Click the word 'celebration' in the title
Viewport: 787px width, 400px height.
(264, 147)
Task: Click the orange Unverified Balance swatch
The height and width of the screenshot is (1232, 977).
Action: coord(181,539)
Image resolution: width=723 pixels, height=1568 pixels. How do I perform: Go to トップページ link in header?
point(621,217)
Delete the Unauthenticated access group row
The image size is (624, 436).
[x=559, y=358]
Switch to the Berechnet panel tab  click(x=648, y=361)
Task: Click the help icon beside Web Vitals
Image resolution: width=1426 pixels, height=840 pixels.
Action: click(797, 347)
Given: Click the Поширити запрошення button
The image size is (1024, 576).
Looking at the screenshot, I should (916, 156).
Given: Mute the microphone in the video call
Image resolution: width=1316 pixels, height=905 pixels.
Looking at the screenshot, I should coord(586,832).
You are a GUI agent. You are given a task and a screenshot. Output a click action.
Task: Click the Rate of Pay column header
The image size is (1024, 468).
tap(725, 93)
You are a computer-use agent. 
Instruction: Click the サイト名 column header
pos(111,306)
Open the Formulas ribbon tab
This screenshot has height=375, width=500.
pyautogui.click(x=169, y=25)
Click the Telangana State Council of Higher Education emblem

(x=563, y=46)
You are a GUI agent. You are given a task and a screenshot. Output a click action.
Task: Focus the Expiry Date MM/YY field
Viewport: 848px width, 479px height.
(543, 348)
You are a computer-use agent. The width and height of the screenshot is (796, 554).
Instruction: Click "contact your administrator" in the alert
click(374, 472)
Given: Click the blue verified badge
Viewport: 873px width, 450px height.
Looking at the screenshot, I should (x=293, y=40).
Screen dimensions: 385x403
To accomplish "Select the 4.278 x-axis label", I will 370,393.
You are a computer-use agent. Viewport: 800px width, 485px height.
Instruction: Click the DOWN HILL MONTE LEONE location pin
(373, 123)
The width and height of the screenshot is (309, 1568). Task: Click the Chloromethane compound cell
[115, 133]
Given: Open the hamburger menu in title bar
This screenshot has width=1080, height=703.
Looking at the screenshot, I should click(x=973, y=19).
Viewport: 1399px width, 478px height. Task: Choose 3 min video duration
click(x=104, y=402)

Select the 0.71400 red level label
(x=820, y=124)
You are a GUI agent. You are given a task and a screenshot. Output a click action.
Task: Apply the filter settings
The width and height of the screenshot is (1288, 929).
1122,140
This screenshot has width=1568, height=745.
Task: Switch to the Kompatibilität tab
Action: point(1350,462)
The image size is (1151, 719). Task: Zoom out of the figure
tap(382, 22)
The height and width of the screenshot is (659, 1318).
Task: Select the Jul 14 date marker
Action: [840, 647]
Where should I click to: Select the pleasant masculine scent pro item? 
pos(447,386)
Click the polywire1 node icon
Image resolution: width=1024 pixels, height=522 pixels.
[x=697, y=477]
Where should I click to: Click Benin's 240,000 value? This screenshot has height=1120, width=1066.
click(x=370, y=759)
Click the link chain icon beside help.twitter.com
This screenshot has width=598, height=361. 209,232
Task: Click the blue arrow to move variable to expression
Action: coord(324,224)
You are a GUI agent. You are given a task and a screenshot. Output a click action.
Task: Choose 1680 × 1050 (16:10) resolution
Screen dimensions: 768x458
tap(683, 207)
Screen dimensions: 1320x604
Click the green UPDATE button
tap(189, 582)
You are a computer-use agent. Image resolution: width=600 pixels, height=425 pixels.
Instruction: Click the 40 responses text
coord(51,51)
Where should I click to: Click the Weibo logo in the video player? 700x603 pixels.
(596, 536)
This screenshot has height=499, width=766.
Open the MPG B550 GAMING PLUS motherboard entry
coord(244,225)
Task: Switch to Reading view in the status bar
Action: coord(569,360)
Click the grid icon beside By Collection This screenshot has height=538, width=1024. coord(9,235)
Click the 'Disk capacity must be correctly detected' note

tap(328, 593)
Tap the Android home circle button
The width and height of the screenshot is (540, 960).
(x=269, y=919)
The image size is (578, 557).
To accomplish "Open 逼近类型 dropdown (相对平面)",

[Task objective] Whatever appears in the listing should be copied exactly and completely.

[Problem solution]
Click the word 'celebration' in the title
Viewport: 787px width, 400px height.
(264, 147)
Task: Click the orange Unverified Balance swatch
The height and width of the screenshot is (1232, 977).
Action: coord(181,539)
Image resolution: width=723 pixels, height=1568 pixels. How do I perform: Go to トップページ link in header?
point(621,217)
Delete the Unauthenticated access group row
The image size is (624, 436).
[x=559, y=358]
Switch to the Berechnet panel tab  click(x=648, y=361)
Task: Click the help icon beside Web Vitals
Image resolution: width=1426 pixels, height=840 pixels.
Action: click(797, 347)
Given: Click the Поширити запрошення button
The image size is (1024, 576).
Looking at the screenshot, I should (916, 156).
Given: Mute the microphone in the video call
Image resolution: width=1316 pixels, height=905 pixels.
Looking at the screenshot, I should coord(586,832).
You are a GUI agent. You are given a task and a screenshot. Output a click action.
Task: Click the Rate of Pay column header
The image size is (1024, 468).
tap(725, 93)
You are a computer-use agent. 
Instruction: Click the サイト名 column header
pos(111,306)
Open the Formulas ribbon tab
This screenshot has height=375, width=500.
pyautogui.click(x=169, y=25)
Click the Telangana State Council of Higher Education emblem

(x=563, y=46)
You are a GUI agent. You are given a task and a screenshot. Output a click action.
Task: Focus the Expiry Date MM/YY field
Viewport: 848px width, 479px height.
(543, 348)
You are a computer-use agent. The width and height of the screenshot is (796, 554).
Instruction: Click "contact your administrator" in the alert
click(374, 472)
Given: Click the blue verified badge
Viewport: 873px width, 450px height.
Looking at the screenshot, I should (x=293, y=40).
Screen dimensions: 385x403
To accomplish "Select the 4.278 x-axis label", I will 370,393.
You are a computer-use agent. Viewport: 800px width, 485px height.
Instruction: Click the DOWN HILL MONTE LEONE location pin
(373, 123)
The width and height of the screenshot is (309, 1568). Task: Click the Chloromethane compound cell
[115, 133]
Given: Open the hamburger menu in title bar
This screenshot has width=1080, height=703.
Looking at the screenshot, I should click(x=973, y=19).
Viewport: 1399px width, 478px height. Task: Choose 3 min video duration
click(x=104, y=402)

Select the 0.71400 red level label
(x=820, y=124)
You are a GUI agent. You are given a task and a screenshot. Output a click action.
Task: Apply the filter settings
The width and height of the screenshot is (1288, 929).
1122,140
This screenshot has width=1568, height=745.
Task: Switch to the Kompatibilität tab
Action: point(1350,462)
The image size is (1151, 719). Task: Zoom out of the figure
tap(382, 22)
The height and width of the screenshot is (659, 1318).
Task: Select the Jul 14 date marker
Action: [840, 647]
Where should I click to: Select the pleasant masculine scent pro item? 
pos(447,386)
Click the polywire1 node icon
Image resolution: width=1024 pixels, height=522 pixels.
[x=697, y=477]
Where should I click to: Click Benin's 240,000 value? This screenshot has height=1120, width=1066.
click(x=370, y=759)
Click the link chain icon beside help.twitter.com
This screenshot has width=598, height=361. 209,232
Task: Click the blue arrow to move variable to expression
Action: coord(324,224)
You are a GUI agent. You are given a task and a screenshot. Output a click action.
Task: Choose 1680 × 1050 (16:10) resolution
Screen dimensions: 768x458
tap(683, 207)
Screen dimensions: 1320x604
Click the green UPDATE button
tap(189, 582)
You are a computer-use agent. Image resolution: width=600 pixels, height=425 pixels.
Instruction: Click the 40 responses text
coord(51,51)
Where should I click to: Click the Weibo logo in the video player? 700x603 pixels.
(596, 536)
This screenshot has height=499, width=766.
Open the MPG B550 GAMING PLUS motherboard entry
coord(244,225)
Task: Switch to Reading view in the status bar
Action: coord(569,360)
Click the grid icon beside By Collection This screenshot has height=538, width=1024. coord(9,235)
Click the 'Disk capacity must be correctly detected' note

tap(328, 593)
Tap the Android home circle button
The width and height of the screenshot is (540, 960).
(x=269, y=919)
The image size is (578, 557).
To accomplish "Open 逼近类型 dropdown (相对平面)",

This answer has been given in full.